In funzione di queste necessità, questo articolo aspira a ribadire la definizione di internazionalismo e a esaminare alcuni casi concreti di difesa dell'internazionalismo da parte del Partito Comunista di Turchia (TKP).

L'internazionalismo è soltanto un appello alla solidarietà e alla fratellanza?

L'internazionalismo è uno dei valori indispensabili della lotta di classe. Ridurlo a una cosiddetta solidarietà internazionale incarnata da meri slogan sarebbe ingiusto nei riguardi di un'esperienza maturata in 150 di lotta nel nome dell'internazionalismo, e rappresenterebbe un arretramento di questa lotta.
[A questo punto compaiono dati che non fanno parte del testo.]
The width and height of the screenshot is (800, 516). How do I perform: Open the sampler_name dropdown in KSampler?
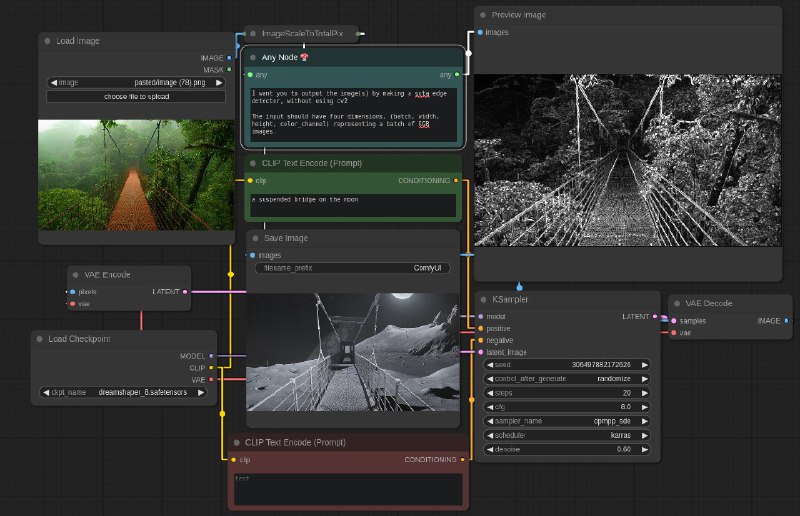pos(567,421)
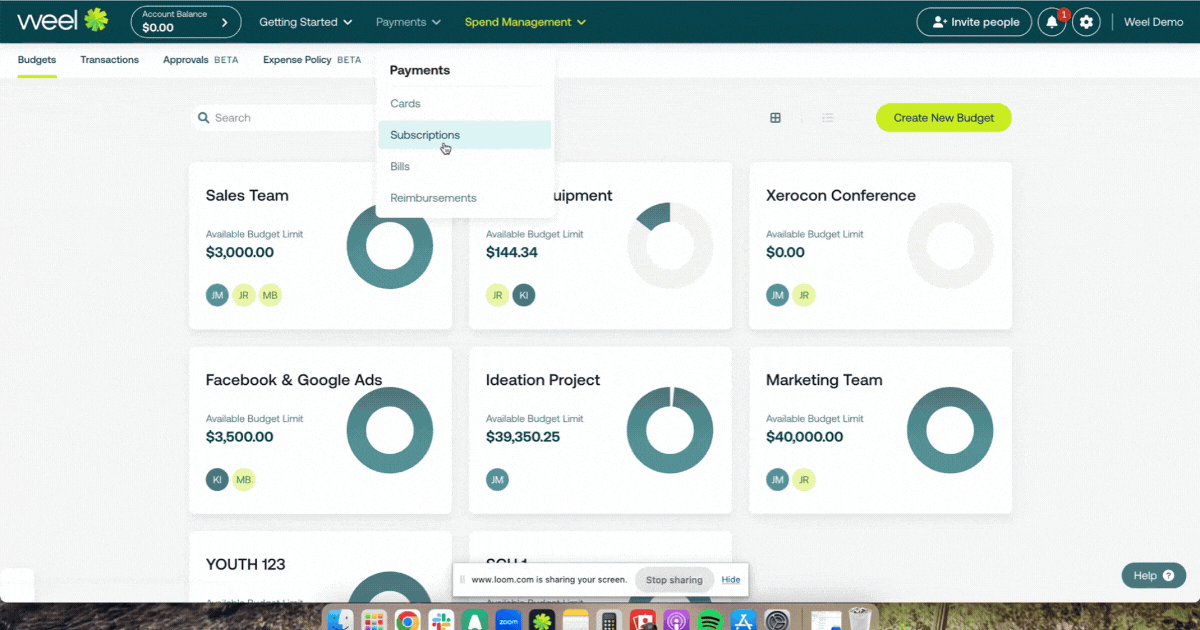The image size is (1200, 630).
Task: Select Subscriptions in the Payments menu
Action: click(x=425, y=134)
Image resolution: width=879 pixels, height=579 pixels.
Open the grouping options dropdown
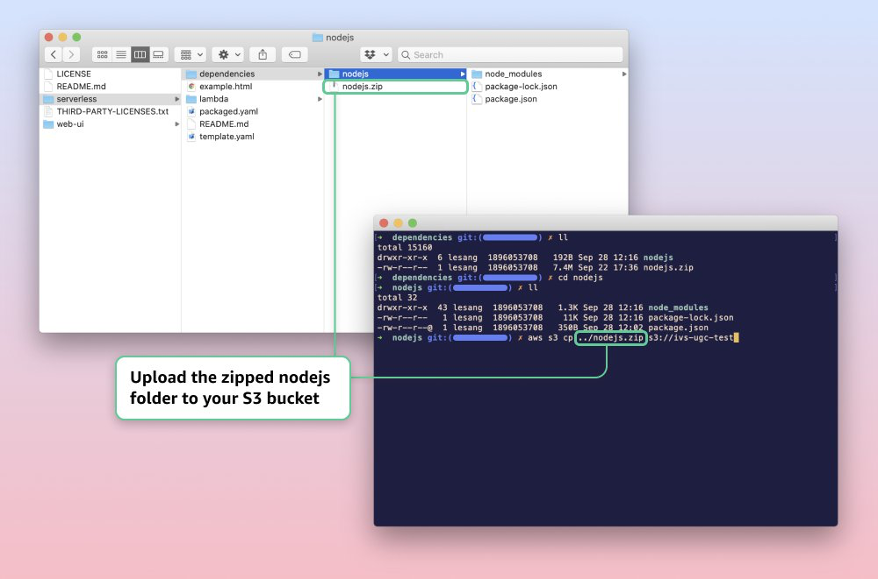[188, 54]
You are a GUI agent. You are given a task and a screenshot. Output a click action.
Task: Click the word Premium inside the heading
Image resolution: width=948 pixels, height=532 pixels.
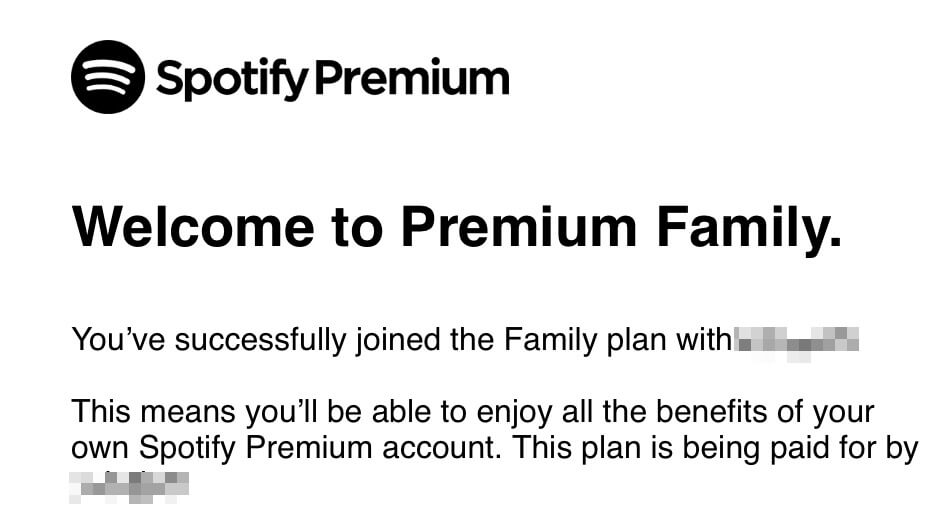click(519, 227)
Il compito dei partiti della classe operaia non è né «fare il possibile», né dare sfoggio di manifestazioni di amicizia apolitiche, insincere e prive di contenuti. Purtroppo sono tutt'altro che rari i casi in cui l'internazionalismo viene ridotto a questo, ed è deplorevole rilevare come talvolta essi si trasformino in caricature che si fanno dare il «la» dall'anticomunismo.

Queste osservazioni non intendono certo negare l'esistenza di un retaggio universale che lega tra loro i partiti della classe operaia, né mettere in discussione il legame di cameratismo nella lotta per un ideale comune, né ancora sminuire l'importanza di uno spirito comune condiviso.

L'internazionalismo pone ai partiti d'avanguardia alcuni compiti nell'ambito della lotta per la creazione di una società fondata sull'eguaglianza del proletariato mondiale - e l'attuazione di questi compiti diviene la ragion d'essere di questi partiti.

Durante la prima guerra mondiale, i bolscevichi perseguirono questo compito sostenendo la necessità di rivolgere le armi non contro i membri della loro stessa classe, bensì contro la loro borghesia. La trasformazione della guerra imperialista in guerra civile, con l'obiettivo di conquistare il potere, divenne una delle decisioni cruciali che condussero alla Rivoluzione bolscevica, che rappresentò il passo più grande mai compiuto sino a quel momento per l'abolizione del sistema di sfruttamento a livello mondiale. Fu questa una delle argomentazioni che prepararono il terreno per la creazione del Comintern, emerso sotto forma di partito mondiale all'indomani della Rivoluzione d'Ottobre; in altre parole, Lenin iniziò a parlare della nuova Internazionale prima ancora che questa venisse istituita.1

Organizzate in funzione di un programma rivoluzionario, le sezioni del Comintern trovarono un terreno comune nella lotta - condotta nei rispettivi Paesi - contro l'opportunismo, la socialdemocrazia, il socialsciovinismo e il tradimento della Seconda Internazionale. Nel celebrare il centenario della fondazione del Comintern, noi, i partiti che aspirano alla rivoluzione, dobbiamo esaminare nuovamente per che cosa e contro che cosa fu istituita questa struttura.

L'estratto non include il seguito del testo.